El sol de la infancia
En 'El niño descalzo', Juan Cruz escribe a su nieto para contarle la infancia de su hija, madre del niño, y la suya propia. Un ejercicio de memoria entre tres generaciones
Es el escritor Juan Cruz Ruiz, sin dejar nunca de ser el periodista Juan Cruz, un hombre de obsesiones, controladas pero firmes, y una de ellas estaba recogida en ese papelillo testamentario que se le cayó, al cruzar la raya pirenaica, de un bolsillo de su abrigo raído, abrigo de exilio, a don Antonio, esos versos últimos machadianos: “Los días azules, el sol de la infancia”.
Confiesa Juan Cruz Ruiz (Puerto de la Cruz, Tenerife, 1948) que escribe siempre para entender la infancia, y los lectores de sus novelas, de sus estampas de memoria personal, lo saben: la mayoría de sus libros de ficción controlada están teñidos de esa melancolía que da el mirar hacia atrás, al niño que fue, o al que se fue, o al niño que nunca dejó de ser, y eso sin mirarse nunca en los espejos, a los que aborrece.
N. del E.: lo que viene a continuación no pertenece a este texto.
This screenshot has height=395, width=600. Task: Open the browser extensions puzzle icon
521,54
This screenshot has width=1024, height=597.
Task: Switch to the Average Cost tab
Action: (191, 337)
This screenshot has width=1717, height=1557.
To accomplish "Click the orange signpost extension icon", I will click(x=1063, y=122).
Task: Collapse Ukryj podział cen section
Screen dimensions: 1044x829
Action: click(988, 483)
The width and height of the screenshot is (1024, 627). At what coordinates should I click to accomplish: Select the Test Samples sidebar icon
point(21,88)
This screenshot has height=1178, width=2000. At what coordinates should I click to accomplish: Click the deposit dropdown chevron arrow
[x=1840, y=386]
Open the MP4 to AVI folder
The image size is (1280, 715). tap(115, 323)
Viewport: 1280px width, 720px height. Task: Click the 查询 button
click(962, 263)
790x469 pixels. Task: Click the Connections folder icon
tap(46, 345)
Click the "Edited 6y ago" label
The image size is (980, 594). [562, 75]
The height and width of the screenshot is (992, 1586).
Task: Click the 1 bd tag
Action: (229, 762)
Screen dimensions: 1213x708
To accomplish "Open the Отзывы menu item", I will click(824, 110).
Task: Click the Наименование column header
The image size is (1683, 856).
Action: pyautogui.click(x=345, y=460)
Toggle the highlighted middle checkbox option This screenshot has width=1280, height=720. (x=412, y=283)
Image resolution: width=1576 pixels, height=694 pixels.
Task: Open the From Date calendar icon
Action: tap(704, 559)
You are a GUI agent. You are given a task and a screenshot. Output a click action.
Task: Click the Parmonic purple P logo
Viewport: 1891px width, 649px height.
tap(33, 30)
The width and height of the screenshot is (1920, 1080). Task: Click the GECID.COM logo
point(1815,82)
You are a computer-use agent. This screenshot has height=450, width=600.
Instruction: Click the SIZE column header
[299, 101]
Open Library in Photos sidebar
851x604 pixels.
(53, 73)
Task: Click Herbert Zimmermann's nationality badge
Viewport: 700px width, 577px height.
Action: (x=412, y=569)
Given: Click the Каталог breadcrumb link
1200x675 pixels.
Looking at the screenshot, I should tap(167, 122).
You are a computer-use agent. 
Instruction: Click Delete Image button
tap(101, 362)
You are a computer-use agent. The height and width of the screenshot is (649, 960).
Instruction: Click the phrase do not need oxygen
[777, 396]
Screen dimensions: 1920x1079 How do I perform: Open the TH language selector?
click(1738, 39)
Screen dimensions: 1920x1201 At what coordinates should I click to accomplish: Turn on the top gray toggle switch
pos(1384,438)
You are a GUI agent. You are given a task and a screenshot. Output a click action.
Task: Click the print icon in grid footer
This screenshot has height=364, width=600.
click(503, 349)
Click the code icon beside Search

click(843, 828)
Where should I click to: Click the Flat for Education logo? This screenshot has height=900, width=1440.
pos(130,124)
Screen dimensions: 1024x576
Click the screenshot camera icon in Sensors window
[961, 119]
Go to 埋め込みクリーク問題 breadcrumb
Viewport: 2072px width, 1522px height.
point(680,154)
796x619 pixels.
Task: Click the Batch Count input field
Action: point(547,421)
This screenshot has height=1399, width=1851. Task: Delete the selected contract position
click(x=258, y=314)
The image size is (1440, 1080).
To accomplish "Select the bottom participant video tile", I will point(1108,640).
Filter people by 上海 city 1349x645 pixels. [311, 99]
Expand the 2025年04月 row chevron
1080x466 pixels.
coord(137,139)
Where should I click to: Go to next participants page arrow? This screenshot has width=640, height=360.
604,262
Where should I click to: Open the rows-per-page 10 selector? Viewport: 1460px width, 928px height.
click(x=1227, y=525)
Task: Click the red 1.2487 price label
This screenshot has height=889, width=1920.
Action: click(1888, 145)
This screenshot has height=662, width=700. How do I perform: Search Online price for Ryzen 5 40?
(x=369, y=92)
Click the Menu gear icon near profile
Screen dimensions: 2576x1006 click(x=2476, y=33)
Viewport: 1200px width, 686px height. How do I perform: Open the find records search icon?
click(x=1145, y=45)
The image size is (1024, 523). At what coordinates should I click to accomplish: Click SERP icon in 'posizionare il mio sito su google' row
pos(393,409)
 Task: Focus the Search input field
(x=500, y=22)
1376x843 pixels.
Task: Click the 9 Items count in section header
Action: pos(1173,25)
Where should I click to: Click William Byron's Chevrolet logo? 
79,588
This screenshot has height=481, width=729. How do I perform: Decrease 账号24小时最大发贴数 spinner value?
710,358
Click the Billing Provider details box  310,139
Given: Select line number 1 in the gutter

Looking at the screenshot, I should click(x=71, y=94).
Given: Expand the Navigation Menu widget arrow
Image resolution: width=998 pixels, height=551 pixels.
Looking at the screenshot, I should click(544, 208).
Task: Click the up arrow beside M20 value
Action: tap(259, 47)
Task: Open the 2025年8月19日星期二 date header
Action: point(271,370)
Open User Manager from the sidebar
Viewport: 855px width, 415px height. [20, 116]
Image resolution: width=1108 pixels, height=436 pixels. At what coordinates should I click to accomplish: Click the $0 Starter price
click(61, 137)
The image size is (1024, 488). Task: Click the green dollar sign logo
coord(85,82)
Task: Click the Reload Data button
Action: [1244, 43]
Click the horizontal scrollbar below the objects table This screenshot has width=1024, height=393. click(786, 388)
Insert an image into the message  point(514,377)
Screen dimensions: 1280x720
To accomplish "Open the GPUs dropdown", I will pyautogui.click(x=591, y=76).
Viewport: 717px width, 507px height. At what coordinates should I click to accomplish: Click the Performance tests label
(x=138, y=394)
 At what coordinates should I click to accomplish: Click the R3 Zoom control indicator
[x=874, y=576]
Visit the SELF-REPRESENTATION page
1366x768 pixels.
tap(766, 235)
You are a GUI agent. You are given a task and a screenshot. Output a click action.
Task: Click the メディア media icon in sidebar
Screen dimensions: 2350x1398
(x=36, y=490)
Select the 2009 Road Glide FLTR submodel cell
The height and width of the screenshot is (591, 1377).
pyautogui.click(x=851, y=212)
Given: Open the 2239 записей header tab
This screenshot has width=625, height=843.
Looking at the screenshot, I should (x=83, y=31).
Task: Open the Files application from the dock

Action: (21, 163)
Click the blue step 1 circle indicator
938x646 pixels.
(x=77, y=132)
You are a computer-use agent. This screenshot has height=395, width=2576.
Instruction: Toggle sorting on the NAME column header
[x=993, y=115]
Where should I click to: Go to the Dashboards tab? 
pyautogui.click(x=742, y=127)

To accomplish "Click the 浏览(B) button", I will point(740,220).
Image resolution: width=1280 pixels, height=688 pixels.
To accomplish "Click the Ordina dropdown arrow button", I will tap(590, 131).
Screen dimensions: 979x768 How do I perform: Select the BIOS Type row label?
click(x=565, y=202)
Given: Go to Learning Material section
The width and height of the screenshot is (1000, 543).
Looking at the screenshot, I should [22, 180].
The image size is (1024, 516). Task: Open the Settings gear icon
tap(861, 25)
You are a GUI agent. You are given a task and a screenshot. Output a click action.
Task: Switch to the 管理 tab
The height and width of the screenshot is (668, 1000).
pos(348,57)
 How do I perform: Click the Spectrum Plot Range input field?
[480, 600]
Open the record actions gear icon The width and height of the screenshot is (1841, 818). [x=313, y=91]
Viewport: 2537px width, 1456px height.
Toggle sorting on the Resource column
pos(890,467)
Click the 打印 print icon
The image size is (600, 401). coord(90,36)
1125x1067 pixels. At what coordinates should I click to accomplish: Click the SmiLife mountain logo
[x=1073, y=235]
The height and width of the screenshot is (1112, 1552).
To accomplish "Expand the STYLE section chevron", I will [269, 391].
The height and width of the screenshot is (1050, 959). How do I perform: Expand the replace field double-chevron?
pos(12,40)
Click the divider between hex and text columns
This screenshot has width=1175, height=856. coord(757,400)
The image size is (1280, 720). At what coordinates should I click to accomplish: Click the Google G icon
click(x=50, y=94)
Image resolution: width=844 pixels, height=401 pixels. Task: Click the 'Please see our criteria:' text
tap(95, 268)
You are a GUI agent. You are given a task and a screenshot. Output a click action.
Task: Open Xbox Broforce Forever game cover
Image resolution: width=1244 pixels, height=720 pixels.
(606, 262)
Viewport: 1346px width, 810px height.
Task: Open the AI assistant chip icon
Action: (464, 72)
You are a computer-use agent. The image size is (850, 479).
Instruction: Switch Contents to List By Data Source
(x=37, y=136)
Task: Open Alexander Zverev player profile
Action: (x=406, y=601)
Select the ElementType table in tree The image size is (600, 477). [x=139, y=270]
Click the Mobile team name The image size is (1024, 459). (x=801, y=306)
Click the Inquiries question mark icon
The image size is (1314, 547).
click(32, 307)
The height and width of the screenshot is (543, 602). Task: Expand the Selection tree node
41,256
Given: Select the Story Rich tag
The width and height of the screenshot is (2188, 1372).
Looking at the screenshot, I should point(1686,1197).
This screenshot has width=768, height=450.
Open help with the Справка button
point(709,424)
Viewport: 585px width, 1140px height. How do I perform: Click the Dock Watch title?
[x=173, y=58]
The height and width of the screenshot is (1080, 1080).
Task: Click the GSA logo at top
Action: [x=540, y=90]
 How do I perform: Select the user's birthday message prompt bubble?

El niño que fue en tantos libros anteriores, desde aquel de la foto de los suecos (no sé si es el mejor de los suyos, pero es el que más huella dejó en el almario de este lector) hasta cualquier otro (Ojalá octubre, por ejemplo, sobre su padre), hasta este mismo, cuando ya el niño que fue él no corretea en su memoria, sino delante de sus ojos, y a ese niño, que es su nieto, le escribe una larga carta o — pues no deja nunca de ser periodista, su oficio— una larga crónica sin limitación de espacio, y le escribe a su nieto, que tiene tres, cinco años para contarle los tres, cinco años, de Eva, su hija, la madre, y a su vez para contarle cómo fue aquel niño canario, descalzo, asmático, que ahora es abuelo, y es que siempre es el mismo sol, el de la infancia (aunque el sol de su hija cuando niña fuera tibio, excesivamente británico). Escribe, sí, dice en algún momento del libro, para entender la infancia, para explicársela.
Y también en otro momento confiesa que solo es (o quisiera ser) poeta, y desde esta vocación ha escrito este libro de confesiones, esta larga carta a su nieto que empieza, esta carta que tiene tantos fragmentos de otra —acaso más difícil: otros tiempos, otras situaciones personales, pudorosamente (des)veladas— dirigida a su hija, a la niña que fue cuando el otro (tibio) sol de la infancia (británica).
Fragmentos que se mezclan, se traspapelan, con esa inabarcable carta que viene escribiendo desde siempre, en sus libros de ficción, a ese niño descalzo, asmático, canario. Y este desvestirse anímicamente —sin mirarse en el espejo—, este confesarse hijo (su madre ocupa un lugar destacadísimo en su literatura confesional y memorialística: la madre es un papel más agradecido, más fácil literariamente; el padre es otra cosa, cuando aparece proyecta sombras, silencios, enigmas: y atrae), padre y, ahora, abuelo, lo hace desde el borde del precipicio, manteniendo el equilibrio, sin despeñarse desvanecido por esa flor tóxica que es lo sensiblero (riesgo que corría y que asume). Quizás ha escrito su libro más poético —él que se confiesa poeta— pues era materia que le concernía, que le importaba. Y lo ha conseguido: conmover al lector.
El niño descalzo. Juan Cruz. Alfaguara. Madrid, 2015. 300 páginas. 18,90 euros.